Great Aunt Agatha has retired from farming but, like many farmers, likes to keep her hand in, so she bought a few hectares near the end of a dead-end unsealed road heading to nowhere and got herself a house cow. The road split the property - paddocks on one side, farm house and buildings on the other, with roughly half a dozen traffic movements on a busy day.
Under Waimate's proposed rule, Great Aunt Agatha would be required to build a stock underpass if she wanted to milk her house cow on more than six days a year.
"A bit over the top," we suggested. Within minutes the council agreed and another 10 minutes of constructive dialogue saw a mutually agreeable solution reached which took into account both traffic and stock volumes.
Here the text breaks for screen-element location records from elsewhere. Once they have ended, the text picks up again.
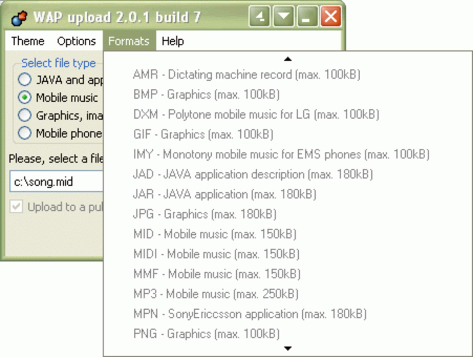473x357 pixels.
Task: Open the Theme menu
Action: coord(28,42)
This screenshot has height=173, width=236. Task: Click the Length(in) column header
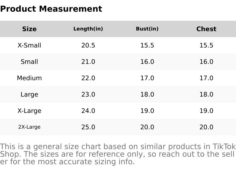pyautogui.click(x=88, y=29)
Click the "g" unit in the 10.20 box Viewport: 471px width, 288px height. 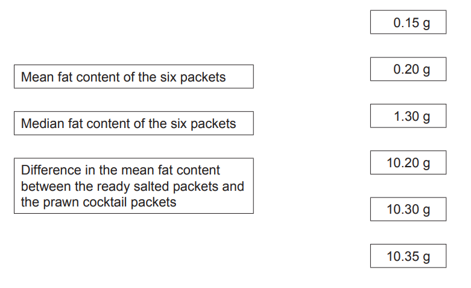426,164
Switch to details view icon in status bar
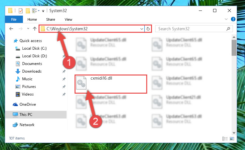The width and height of the screenshot is (245, 150). (225, 139)
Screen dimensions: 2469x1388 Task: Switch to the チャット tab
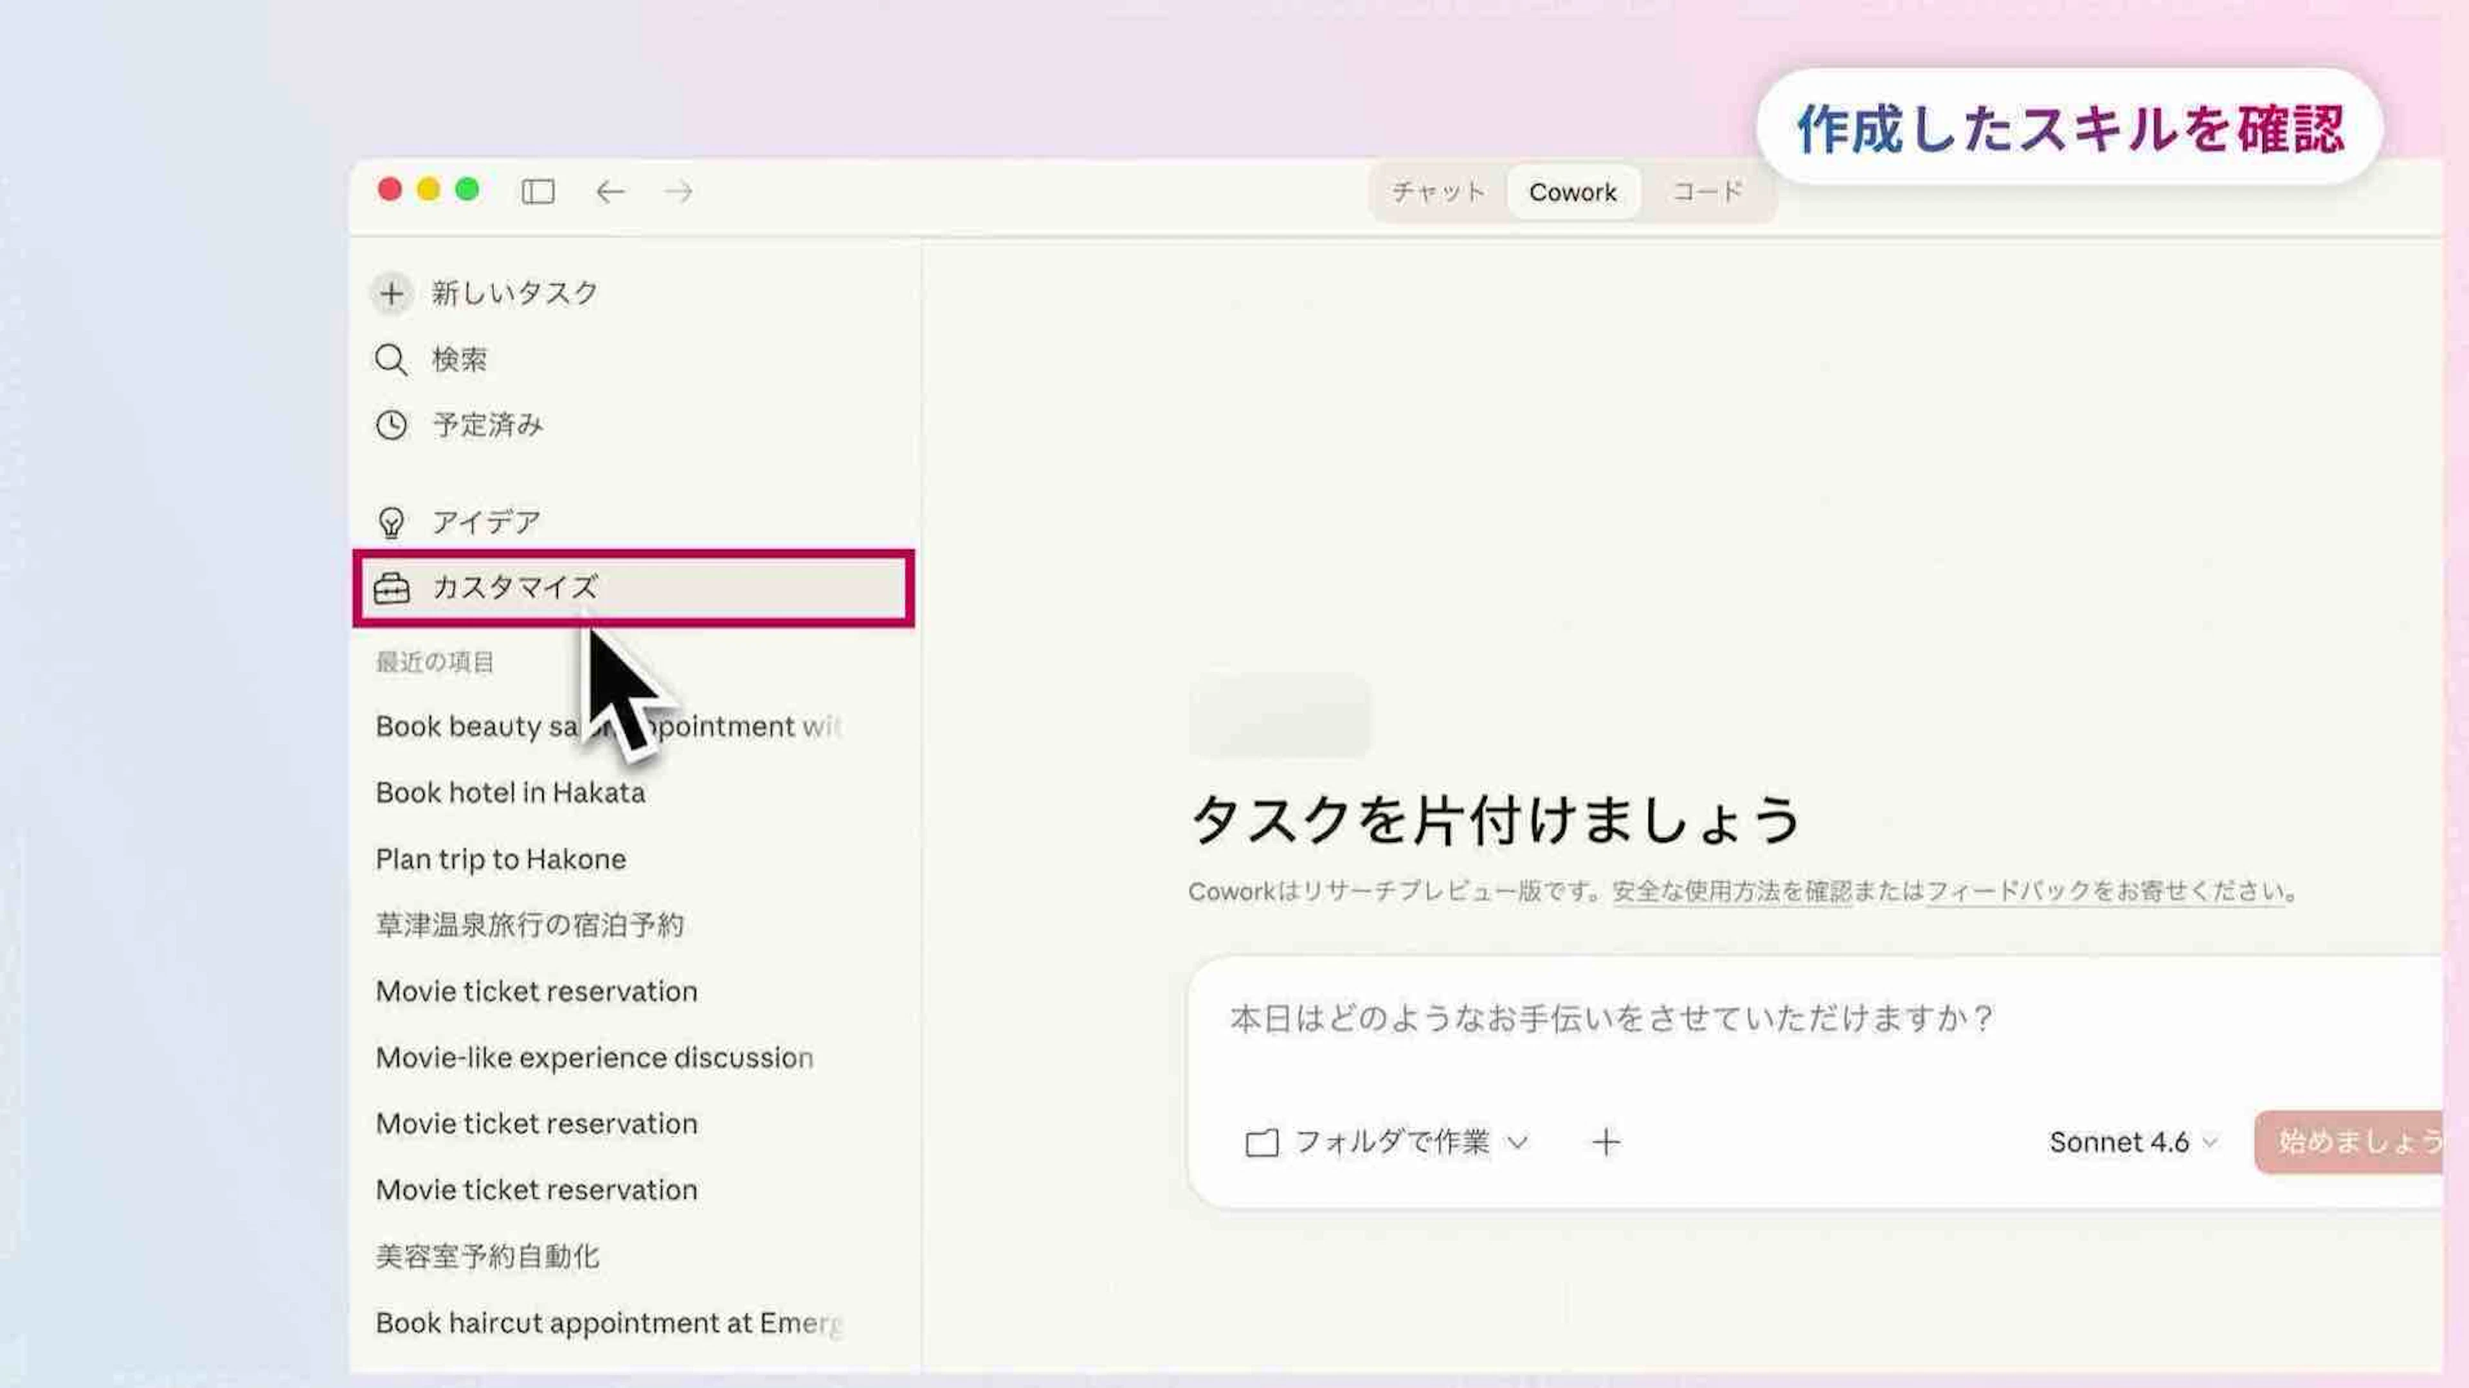click(x=1438, y=192)
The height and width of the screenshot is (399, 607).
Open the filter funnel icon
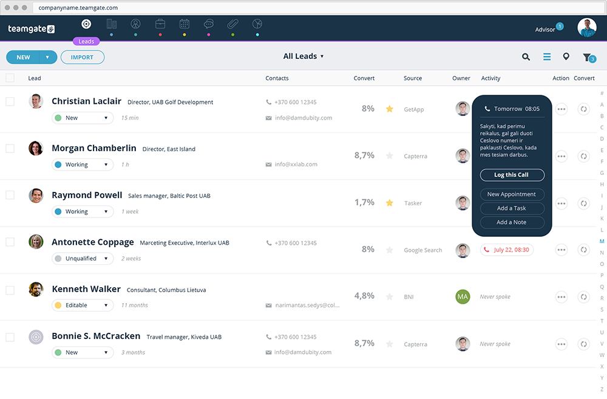pyautogui.click(x=587, y=57)
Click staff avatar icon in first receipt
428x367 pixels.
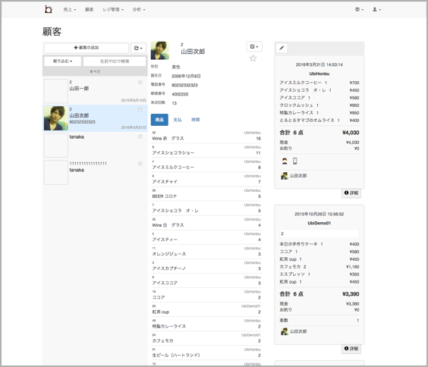coord(285,162)
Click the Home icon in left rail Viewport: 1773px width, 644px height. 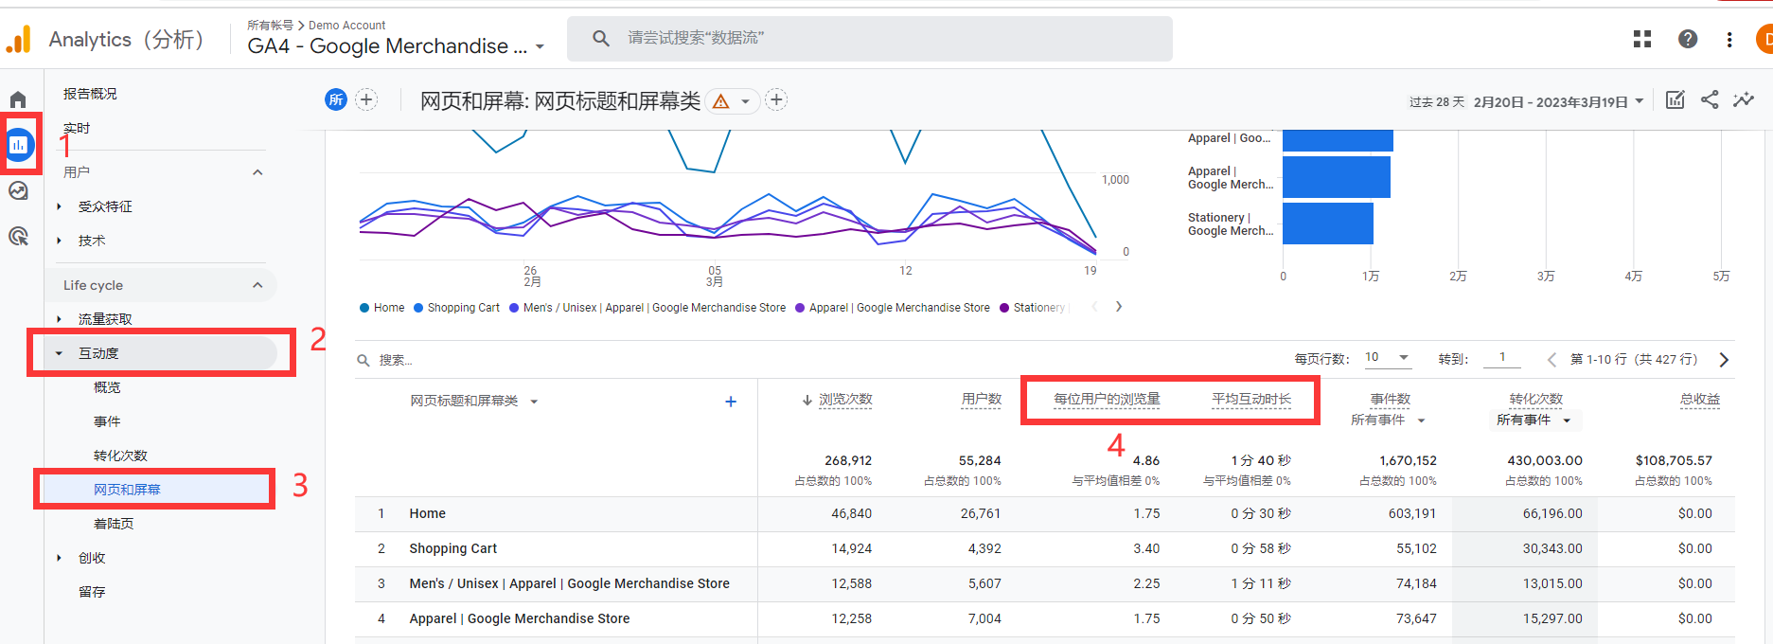point(18,99)
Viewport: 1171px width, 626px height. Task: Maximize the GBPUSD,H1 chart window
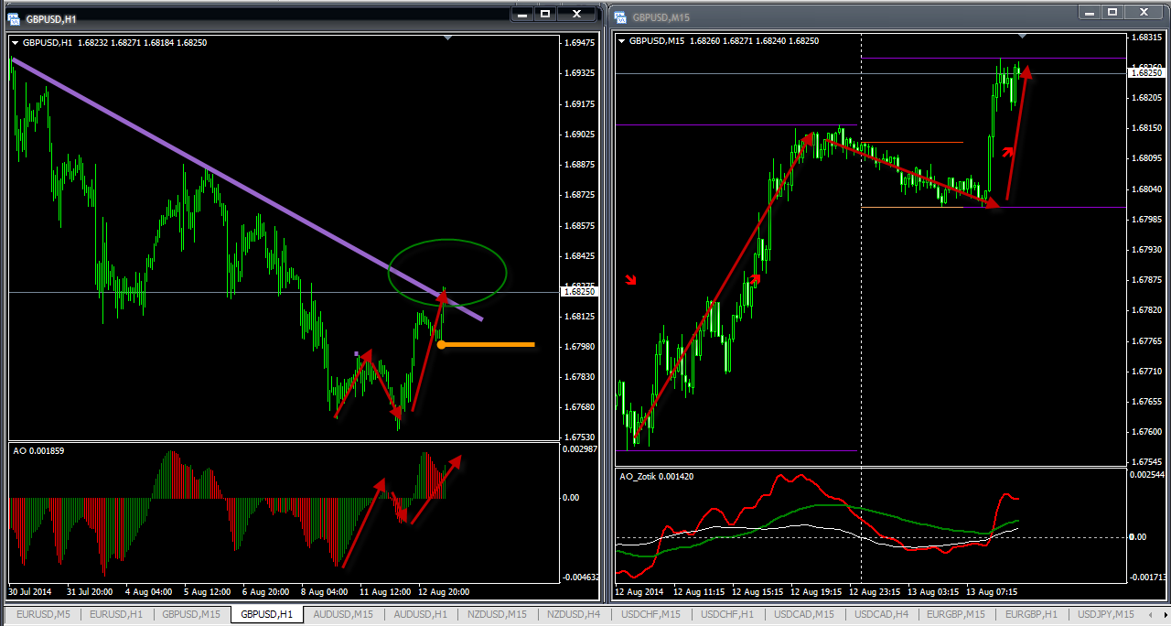[x=545, y=14]
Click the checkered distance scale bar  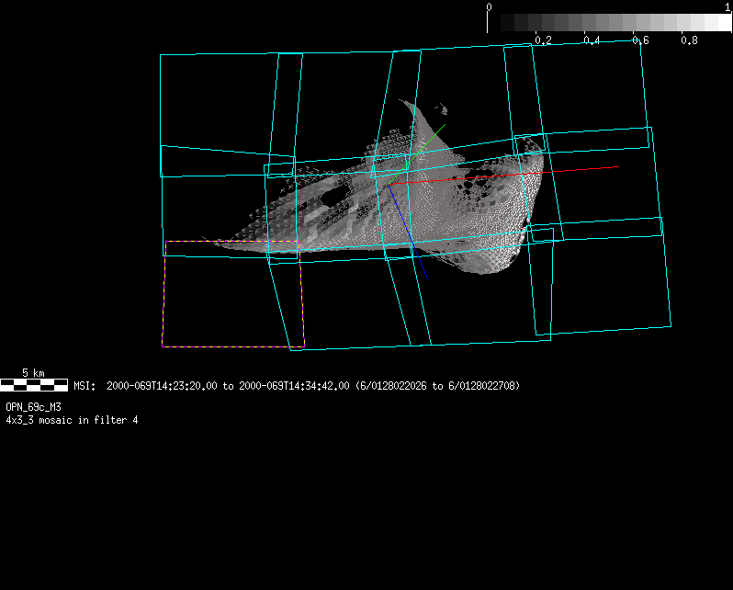click(34, 385)
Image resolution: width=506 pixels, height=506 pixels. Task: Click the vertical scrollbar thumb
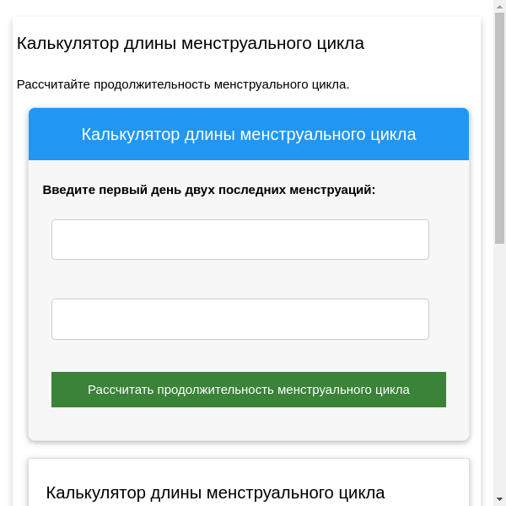[x=499, y=127]
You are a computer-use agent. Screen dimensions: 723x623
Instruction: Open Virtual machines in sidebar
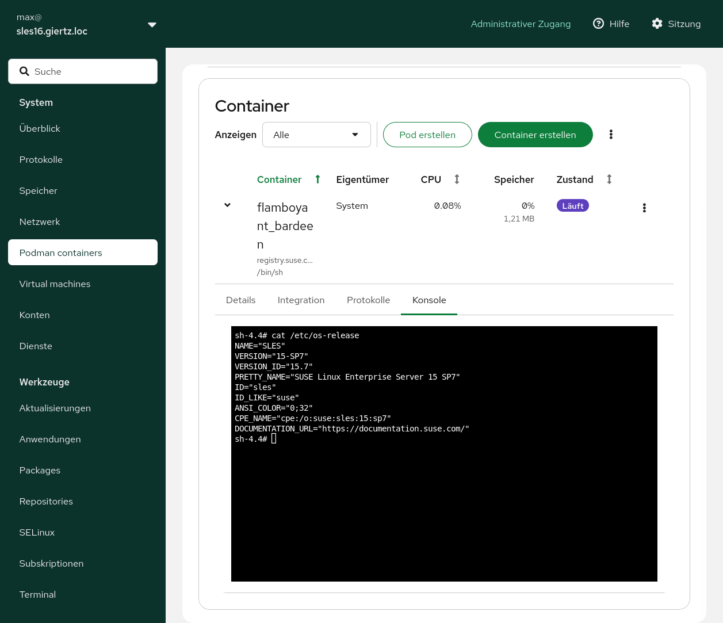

Federated Farmers can be satisfied with this outcome, but why did our appeal end up at the Environment Court? It did not need lawyers or in-depth debate on finer points of law.
Instead, good old-fashioned discussion worked, talking with various parties (rather than at them) to isolate the problem and come up with a practical solution.
Some other commonsense solutions were achieved in mediation too.
We appealed the council's decision to restrict the range of animals able to be farmed within the hill and high country zone, maintaining that as long as farmed animals were adequately fenced there is no justification for discrimination on animal type.
The council agreed and amended the wording to 'commercial livestock' rather than specifying types of animals. We were successful in achieving significant reductions in proposed set-backs for new milking sheds and we gained exclusion for fencing on land above 900 metres in a pastoral intensification rule.